ARM: Review - DML 1/35 scale Pzkw. III Ausf. E

Kit Review: Dragon Models Limited 1/35 Scale ‘39-‘45 Series Kit No. 6631; Pz. Kpfw. III Ausf. E France 1940 - Smart Kit; 827 parts (560 in
grey styrene, 216 “Magic Track” links, 26 etched brass, 23 clear styrene, 2 prebent steel wire); price US$47.95 via DragonUSA Online; also available as Kit No. 6631S with figure set No. 6654, Ghost Division Tank Crew Blitzkrieg 1940, for $52.95 from the same source
Advantagesw: changes or adds 46 parts from Kit No. 6632 (Pz.Kpfw. III Ausf. F) kit
Disadvantages: kit does not come with DS tracks, which will disappoint a few modelers
Rating: Highly Recommended
Recommendation: for all WWII German fans
    The Pzkw. III Ausf. E was the first variant in the family to essentially “get it right” and have a production run of more than 30 vehicles with 96 being built. It was also the last of the prewar Pzkw. III designs with the last ones produced in October 1939.

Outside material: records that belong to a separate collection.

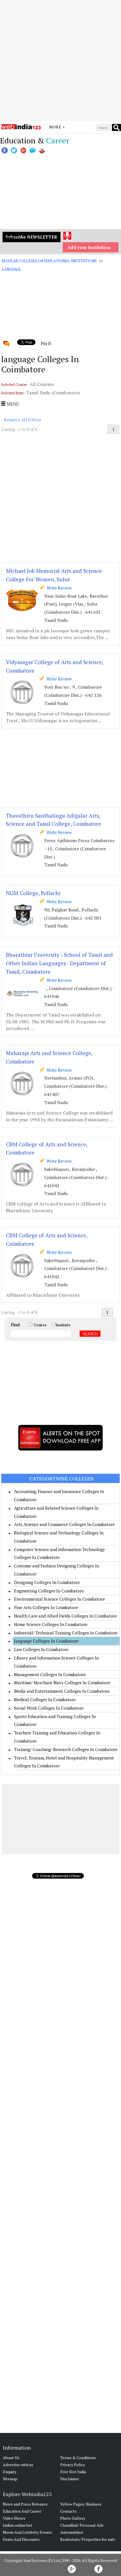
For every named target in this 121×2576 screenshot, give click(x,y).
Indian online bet (17, 2525)
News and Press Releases (25, 2504)
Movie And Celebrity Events (27, 2532)
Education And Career (22, 2511)
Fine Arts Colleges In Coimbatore (46, 1607)
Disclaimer (69, 2478)
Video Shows (14, 2518)
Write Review (58, 588)
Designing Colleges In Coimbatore (47, 1582)
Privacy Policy (72, 2464)
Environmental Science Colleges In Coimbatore (59, 1599)
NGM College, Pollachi (33, 893)
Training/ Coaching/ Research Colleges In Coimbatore (66, 1749)
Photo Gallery (72, 2518)
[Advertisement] (60, 60)
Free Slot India (73, 2471)
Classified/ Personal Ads (82, 2525)
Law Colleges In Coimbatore (41, 1649)
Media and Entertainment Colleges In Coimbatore (62, 1691)
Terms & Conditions (78, 2457)
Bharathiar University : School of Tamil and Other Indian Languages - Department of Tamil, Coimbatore (59, 963)
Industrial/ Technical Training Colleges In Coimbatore (66, 1633)
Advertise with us (18, 2464)
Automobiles (71, 2532)
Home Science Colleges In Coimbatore (51, 1624)
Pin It (46, 343)
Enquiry (9, 2471)
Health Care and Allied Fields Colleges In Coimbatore (65, 1616)
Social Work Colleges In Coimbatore (49, 1708)
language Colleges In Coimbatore (46, 1641)
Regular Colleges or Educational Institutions (49, 260)
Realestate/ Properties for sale (87, 2539)
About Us (11, 2457)
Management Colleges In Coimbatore (50, 1674)
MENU (12, 404)
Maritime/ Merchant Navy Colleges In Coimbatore (62, 1682)
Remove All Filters (22, 419)
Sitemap (10, 2478)
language (11, 269)
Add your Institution (89, 247)
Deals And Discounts (21, 2539)
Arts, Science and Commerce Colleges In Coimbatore (64, 1524)
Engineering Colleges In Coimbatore (49, 1591)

    As the vehicles entered into service they soon were found to be wanting in the way of armament, and as soon as later models with the short 5 cm gun began to roll of the production lines the survivors were either rearmed with that gun and given applique armor protection or used for conversions into armored observation posts.

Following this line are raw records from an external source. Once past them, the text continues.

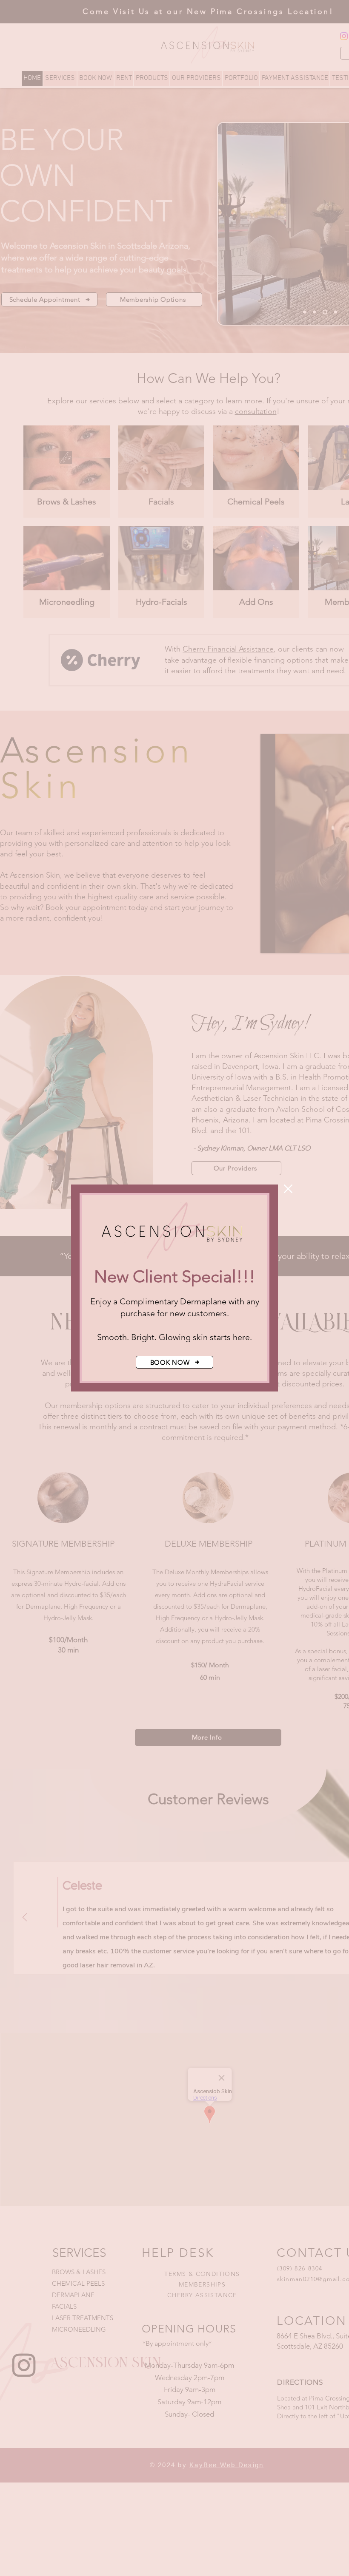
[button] (288, 1189)
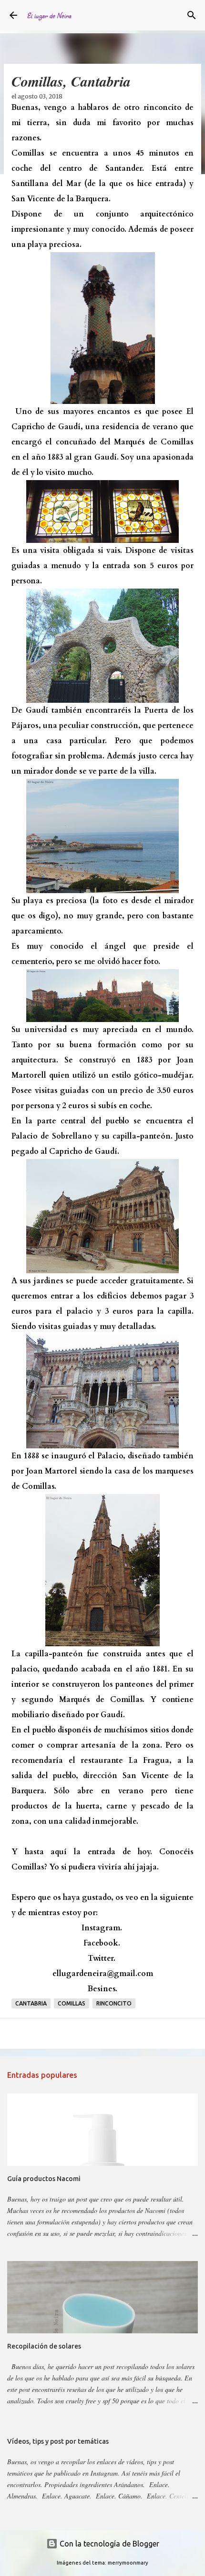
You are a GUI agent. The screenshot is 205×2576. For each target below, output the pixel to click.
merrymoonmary (128, 2563)
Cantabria (31, 2003)
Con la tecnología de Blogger (108, 2543)
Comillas (71, 2003)
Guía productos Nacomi (44, 2179)
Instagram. (102, 1928)
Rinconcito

    This is the second new build kit of an early model Pzkw. III to come out from DML, and many modelers are hoping they keep moving “backwards” to the earlier production variants.

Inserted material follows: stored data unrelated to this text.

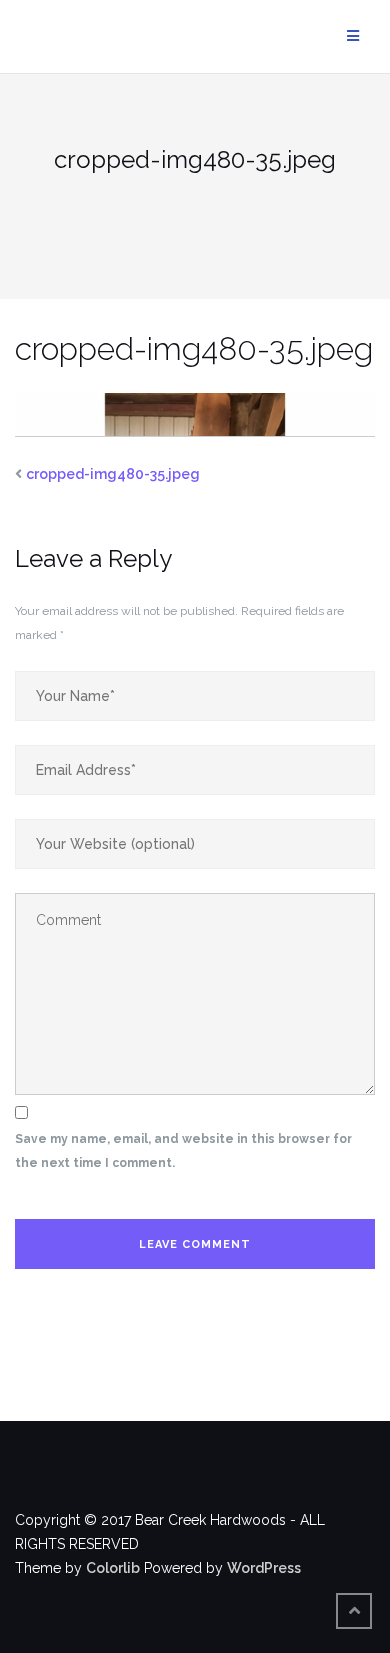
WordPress (264, 1568)
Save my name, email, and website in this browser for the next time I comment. (183, 1151)
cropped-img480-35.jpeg (113, 474)
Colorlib (113, 1568)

    This kit changes 46 parts from the previous Pzkw. III Ausf. F (No. 6632) kit, mostly being a new set of road wheels, fenders, and the early model turret shell. As with the F DML requires the modeler to drill out holes in the kit for specific parts, as well as calls out options. Alas, theses are tucked into the very busy directions and thus the modeler must be attentive to ensure he does not miss them.
    The suspension begins with four of the original seven “mini-sprues” and three new ones provided for the early model “porthole” drivers and more complex idlers, plus newly molded shock absorbers as well as replacing the road wheels with the new items.
    The hull pan is one with the side hatches and other detail changes. It retains the full torsion bar suspension from the other kit and the detailed suspension components and muffler assembly. As with the earlier kits all hatches are separate with some interior details and can be positioned as the modeler chooses. All engine deck ventilators are spaced and mounted on separate frames to get the correct appearance and “lift” needed to give an accurate representation of the original. A completely new engine deck is provided for the early variants of the Pzkw. III with this kit.
    The kit includes the rudiments of an interior, but unlike many Russian or Ukrainian kits the details they provide are highly accurate as far as they go. This should please the “after market boys” as there is more than enough room for a nice resin interior here and enough ports and hatches to see it. One amazing thing (which shows why the Soviets laughed at it) is the huge amount of room in the early turret with the 3.7 cm gun. The gun follows most of the DML standard design concepts and faithfully replicates the internal mantlet as well as the rest of the small details of this petite weapon.
    The cupola provided is from an early Pzkw. IV kit and comes with a number of options and two different types of view block mountings. Covers can be displayed open or closed.
    The kit comes with 36 cm “Magic Track” single-links, and while not wrong many modelers appreciate the DS plastic tracks as they speed construction.
    Technical consultants are Tom Cockle and Gary Edmundson.
    The kit provides seven different finishing options: 1st Panzer Division, France 1940 (brown over grey, white 219); 5th Panzer Division, Greece 1941 (grey, yellow 124); Pz.Rgt. 36, 4th Panzer Division, France 1940 (brown over grey, white 156); Unidentified Unit, Poland 1939, (brown over grey, white crosses, no number); Unidentified Unit, France 1940 (brown over grey, white 332); Unidentified Unit, France 1940 (brown over grey, white 132); and II/Pz.Rgt. 1, 1st Panzer Division, France 1940 (brown over grey, white 700 or 701). All markings are targeted and from Cartograf.
    Overall it is nice to see DML continuing with the early war variants and it is hoped they continue to go “backwards” along the line.
    Thanks to Freddie Leung for the review sample.